**REQUIRED ACTIONS**
1: In the passage about Catholic News Service, who was the service's first editor?
2: Can you condense the paragraph beginning "Established in 1920" from the Catholic News Service passage into a short bulleted list of its main facts?

Start DOCUMENT PASSAGE

Last month the U.S. Conference of Catholic Bishops announced it would close the New York and Washington offices of Catholic News Service (CNS). While the CNS Rome bureau will remain open and continue to offer news from the Vatican and around the world, the U.S. offices are set to close at the end of 2022.

Since the announcement on May 4, many journalists who work in the Catholic press have offered their opinions about the decision. Uniformly, the move has been panned as short-sighted, stunning and regrettable. 

After joining the Catholic press in 1983, I quickly learned the importance of having a wire service that provided national and international content to fill the pages of diocesan newspapers at which I worked. What I also learned over the years was the quality of journalism (writing and photography) and the professionalism that made up the Catholic News Service team.

Established in 1920, its first editor, Justin McGrath, “brought in a team of editors and reporters from leading U.S. dailies to cover the turbulent news of the 1920s,” according to CNS. News such as “the resurgence of the Ku Klux Klan, the candidacy of Al Smith as the first major-party Catholic nominee for president, the story of communist persecution in Russia, the civil strife over British rule in Northern Ireland and the work of the American church in helping Europe recover from the ravages of World War I.”

End DOCUMENT PASSAGE
Start GIVEN INFORMATION

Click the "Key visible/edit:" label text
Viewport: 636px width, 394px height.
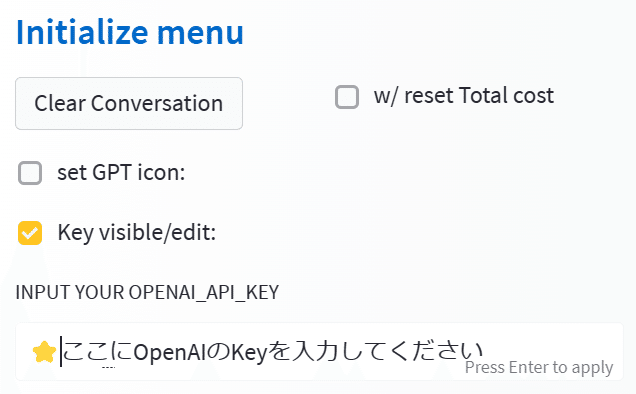point(137,233)
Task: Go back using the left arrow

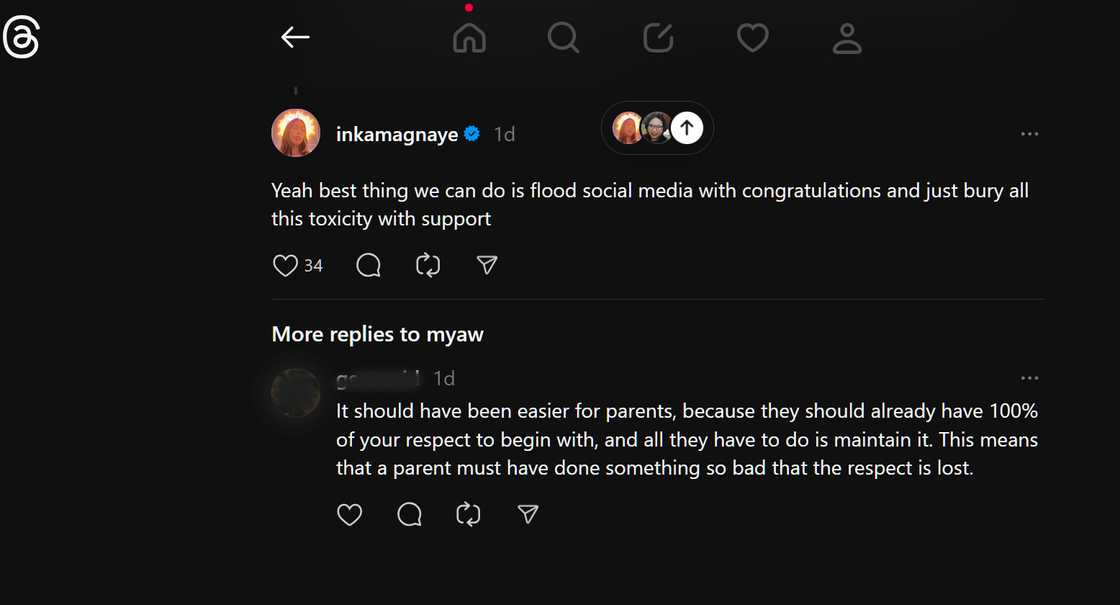Action: tap(295, 38)
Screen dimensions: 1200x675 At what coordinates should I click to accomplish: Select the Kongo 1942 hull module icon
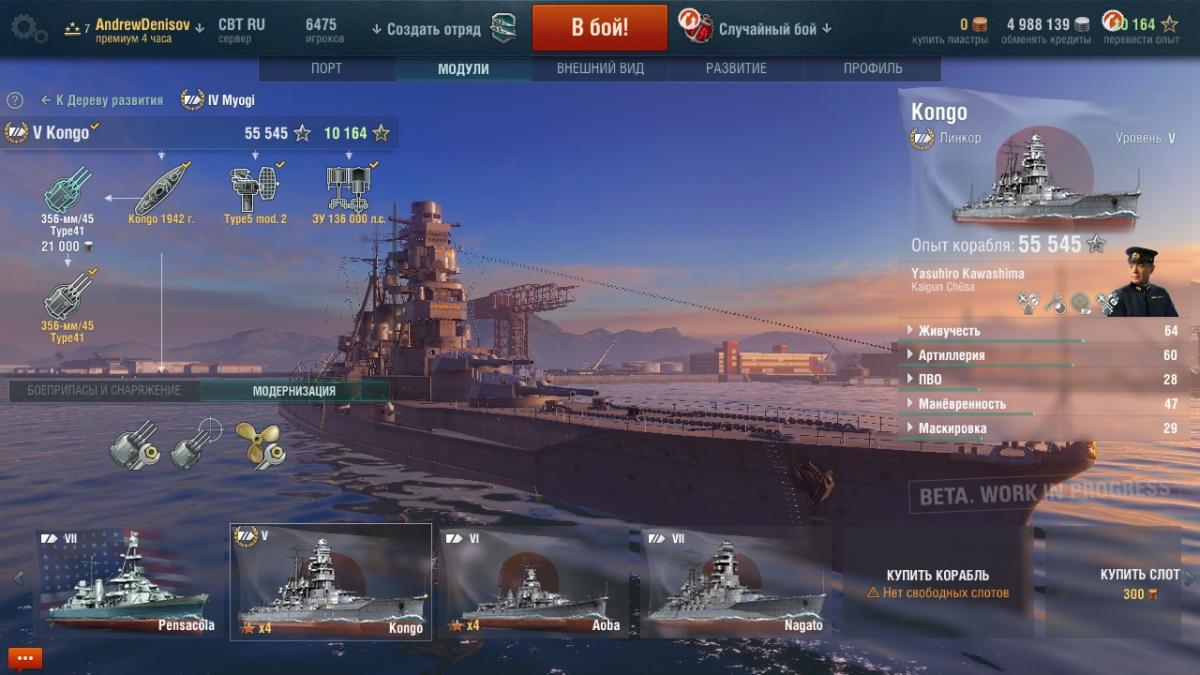click(x=162, y=185)
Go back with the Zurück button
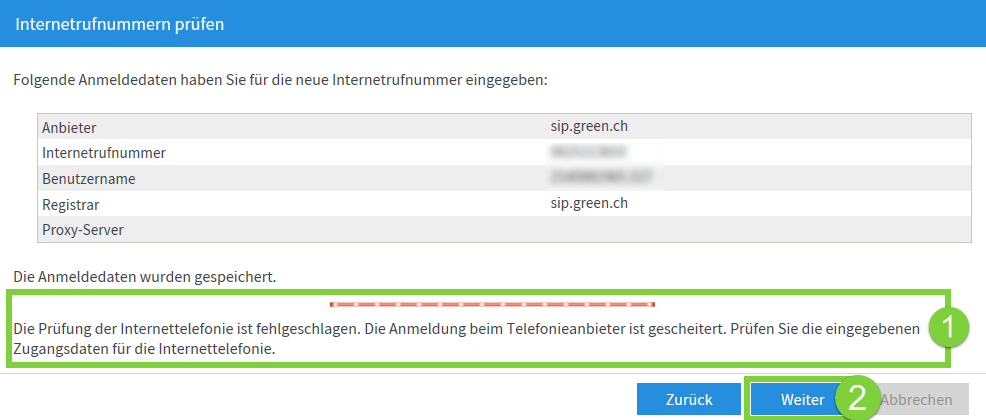The height and width of the screenshot is (420, 986). [689, 399]
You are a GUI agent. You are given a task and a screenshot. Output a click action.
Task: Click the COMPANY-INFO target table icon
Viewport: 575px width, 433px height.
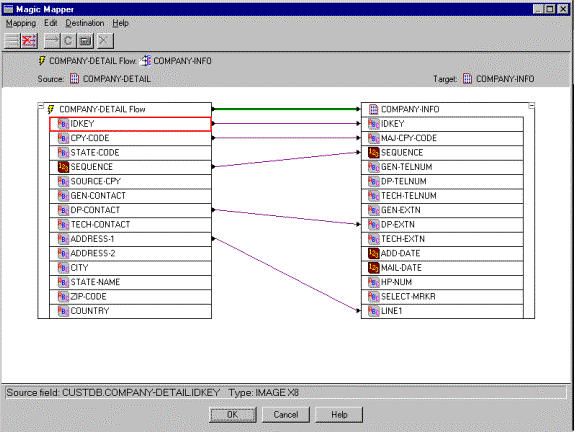pos(468,78)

End GIVEN INFORMATION

**ANSWER LIST**
1: Justin McGrath.

2:
- Catholic News Service was established in 1920.
- Its first editor, Justin McGrath, brought in editors and reporters from leading U.S. dailies to cover the turbulent news of the 1920s.
- That news included:
  - the resurgence of the Ku Klux Klan
  - Al Smith's candidacy as the first major-party Catholic nominee for president
  - communist persecution in Russia
  - civil strife over British rule in Northern Ireland
  - the American church's work helping Europe recover from World War I